Die Aufgabe
Welchen Namen trägt laut dem Textabschnitt die Wissenschaftlerin mit der Kennung 00102?

Die Beobachterin erfährt zum ersten Mal Liebe und Zuneigung in ihren stärksten Formen, da ihre Spezies nur zu rudimentären eigenen Emotionen in der Lage ist. Aber sie kann die Gefühle anderer spüren, wenn auch nicht selbst empfinden.
Doch 00102, eine Wissenschaftlerin namens Blem Lun Ga, entwickelt sich, und in ihren Berichten für ihre Vorgesetzten schreibt sie diese Erfahrungen und ihre Gedanken nieder. Als Lea auf die Welt kommt, empfindet die Beobachterin dieselbe Freude wie Louisa und Finn, und als Louisa und Lea bei einem Unfall sterben, fühlt sie Finns Schmerz und Trauer wie einen eigenen Verlust.

Bereitgestellte Daten
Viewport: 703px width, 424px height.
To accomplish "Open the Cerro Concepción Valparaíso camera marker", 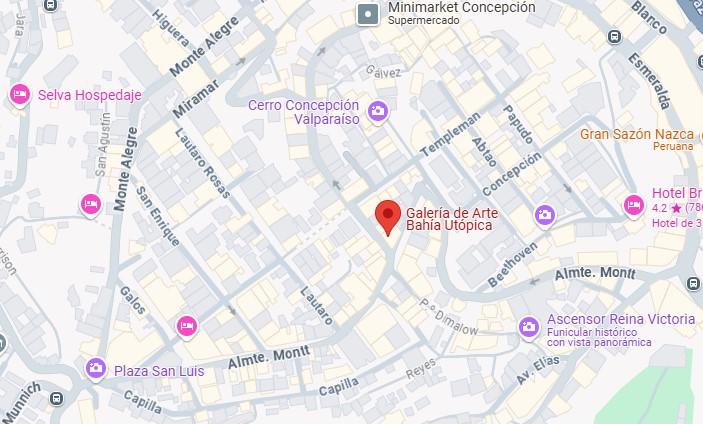I will point(378,111).
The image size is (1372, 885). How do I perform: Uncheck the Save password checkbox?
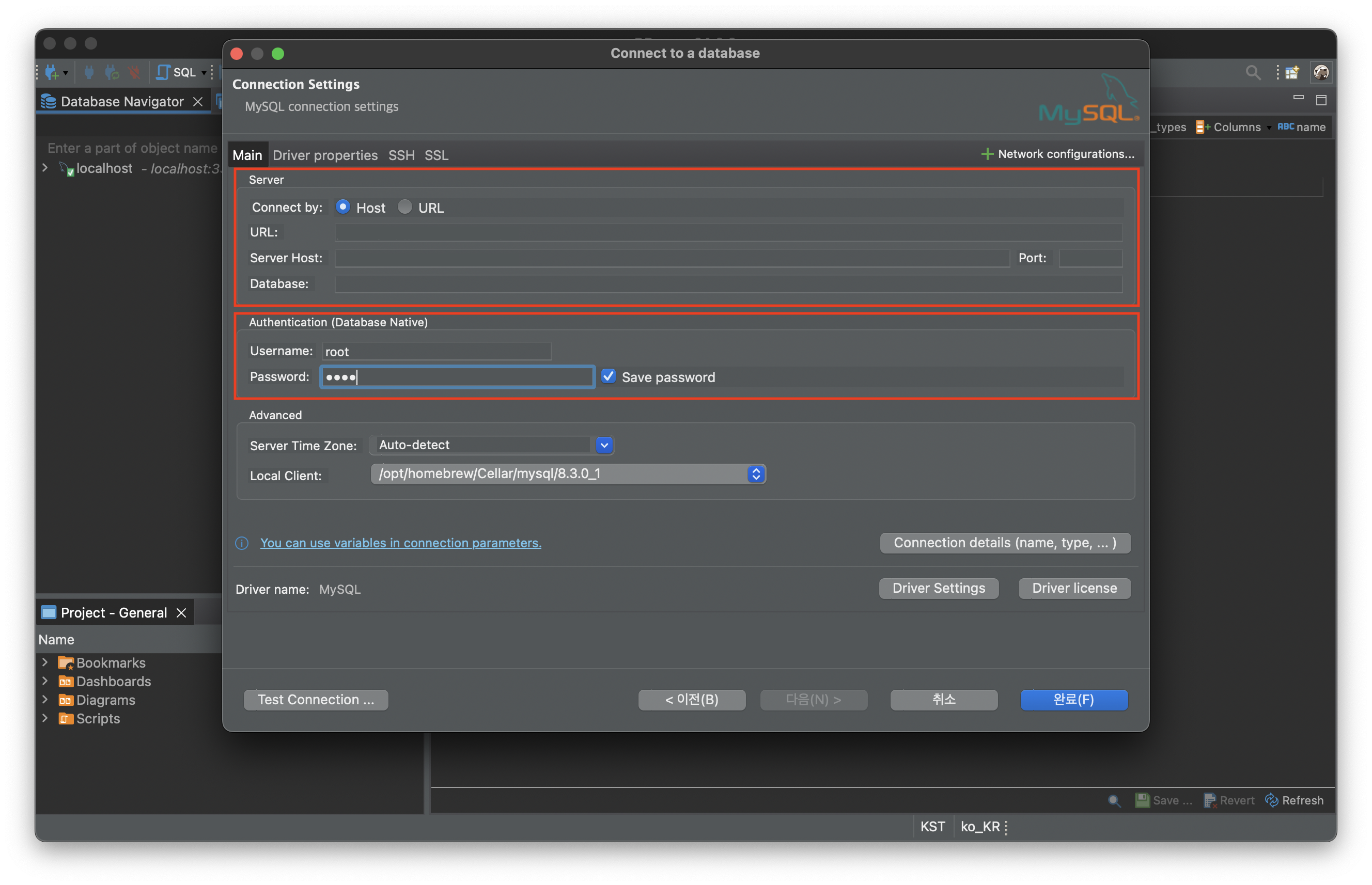pos(608,376)
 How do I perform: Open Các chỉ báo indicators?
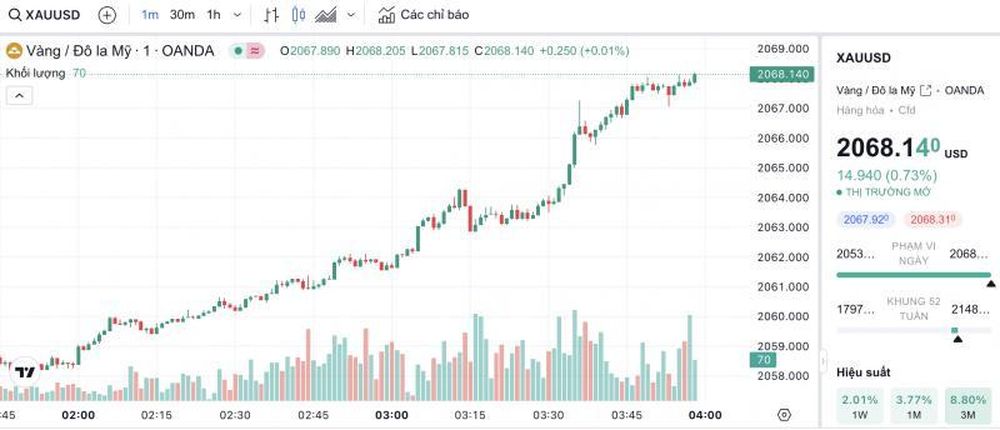coord(423,15)
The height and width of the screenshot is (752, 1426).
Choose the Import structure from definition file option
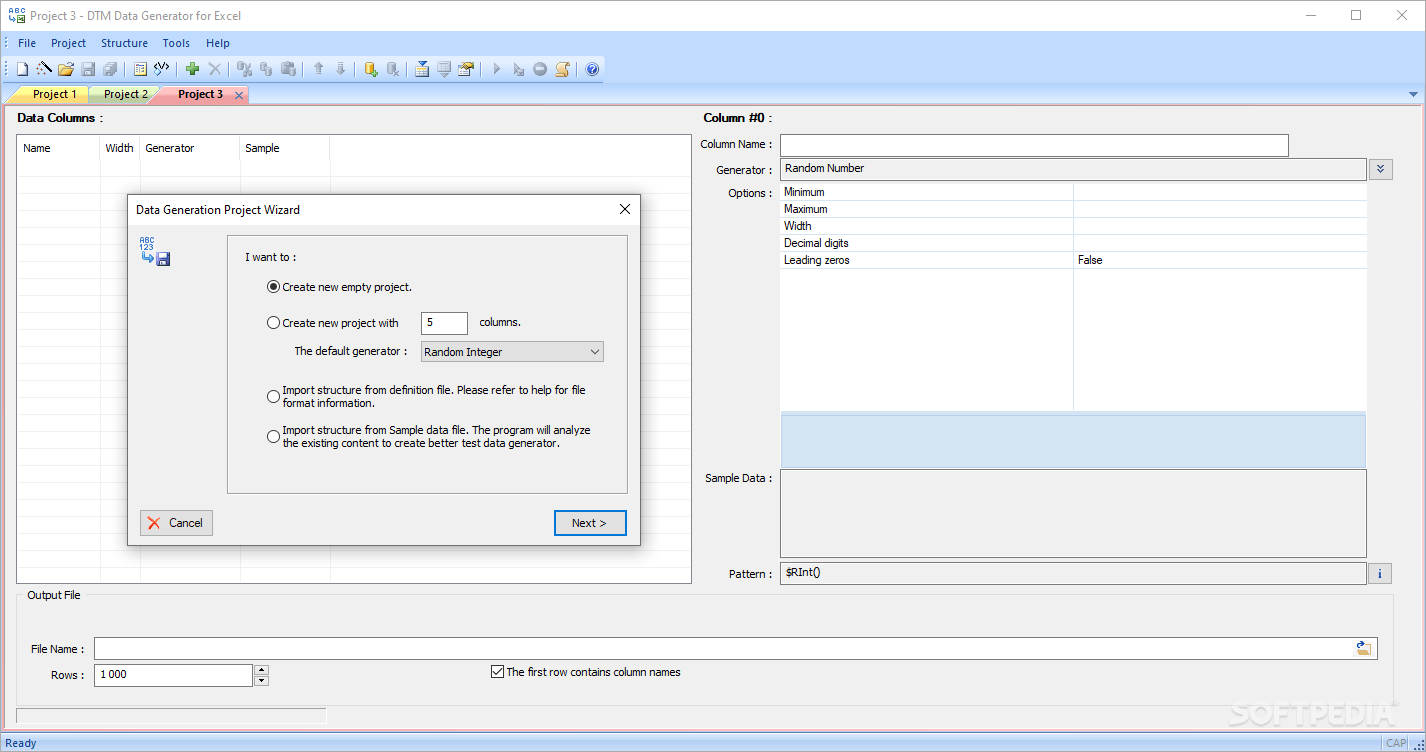273,396
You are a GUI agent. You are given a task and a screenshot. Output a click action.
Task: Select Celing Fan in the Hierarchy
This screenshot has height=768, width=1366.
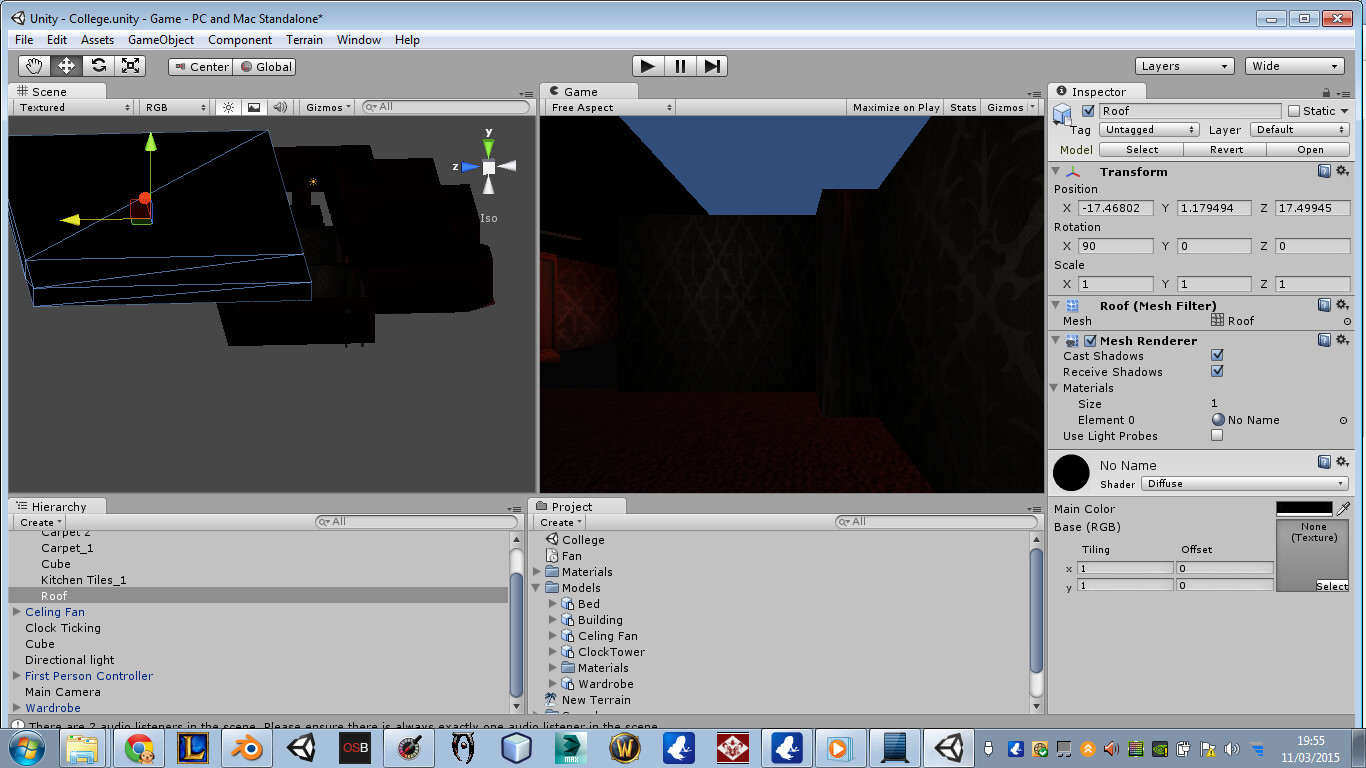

Vollständige Antwort
Blem Lun Ga.